The Japanese tradition of pounding mochi isn't just about pounding mochi, its a way of bringing the "wa," or what the Japanese call the harmony of the people, together. Family and friends in Mililani gathered on Monday to pitch in for the day long event that has been passed down for generations.
To start, sticky rice is placed into the "seiro," or wooden steaming frames.

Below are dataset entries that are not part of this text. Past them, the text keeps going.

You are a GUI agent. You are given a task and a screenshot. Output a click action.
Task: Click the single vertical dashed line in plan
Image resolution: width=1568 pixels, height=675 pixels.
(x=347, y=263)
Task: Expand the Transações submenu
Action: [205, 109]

The rice is then poured into the "usu," a bowl usually made of mortar or wood, and then pounded until smooth with wooden mallets.
"Our days, every time when you pound they used to make the call, 'yoisho, yoisho, yoisho,' it's the sound you make, the rhythm pounding,'' Stanley Haraga said.
Everyone will be here for most of the day, working together, perpetuating a tradition the adults hope the children will continue when they grow up.
"If someone doesn't pass it on, that culture ends. If we don't pass it on, then the next generation won't know," Linda Fujikawa said.
Kellan Kashiwa is one of the grandchildren that participated in Monday's tradition. He hopes to continue swinging in the new year for many years to come.
"A lot of our generation aren't doing this and it's always a good custom to bring on," Kashiwa said.
It takes about five minutes until the consistency is pounded down into a smooth texture. When it's just right, the mochi mixture is brought to a table dusted with potato starch where it is molded into perfect shapes, and sometimes filled with sweetened azuki beans.